Item position entries
▼▼▼
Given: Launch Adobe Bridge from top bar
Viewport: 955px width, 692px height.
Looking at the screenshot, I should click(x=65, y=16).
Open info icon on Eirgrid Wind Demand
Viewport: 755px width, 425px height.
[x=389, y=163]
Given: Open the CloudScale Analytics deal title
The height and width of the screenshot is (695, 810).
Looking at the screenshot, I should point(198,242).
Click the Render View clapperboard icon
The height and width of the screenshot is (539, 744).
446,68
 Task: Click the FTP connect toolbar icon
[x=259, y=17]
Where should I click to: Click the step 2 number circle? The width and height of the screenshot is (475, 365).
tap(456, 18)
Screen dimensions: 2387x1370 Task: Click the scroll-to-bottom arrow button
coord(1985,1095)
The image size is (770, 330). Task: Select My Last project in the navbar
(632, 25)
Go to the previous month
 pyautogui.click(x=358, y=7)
▲▲▲
◆ DIRECTIONS ◆
Write out the entries above again, switching "Viewport" to "Display area" wherever it occurs and leaving everything else unchanged.

◆ TASK ANSWER ◆
Given: Launch Adobe Bridge from top bar
Display area: 955px width, 692px height.
Looking at the screenshot, I should click(x=65, y=16).
Open info icon on Eirgrid Wind Demand
Display area: 755px width, 425px height.
[x=389, y=163]
Given: Open the CloudScale Analytics deal title
The height and width of the screenshot is (695, 810).
Looking at the screenshot, I should point(198,242).
Click the Render View clapperboard icon
The height and width of the screenshot is (539, 744).
446,68
 Task: Click the FTP connect toolbar icon
[x=259, y=17]
Where should I click to: Click the step 2 number circle? The width and height of the screenshot is (475, 365).
tap(456, 18)
Screen dimensions: 2387x1370 Task: Click the scroll-to-bottom arrow button
coord(1985,1095)
The image size is (770, 330). Task: Select My Last project in the navbar
(632, 25)
Go to the previous month
 pyautogui.click(x=358, y=7)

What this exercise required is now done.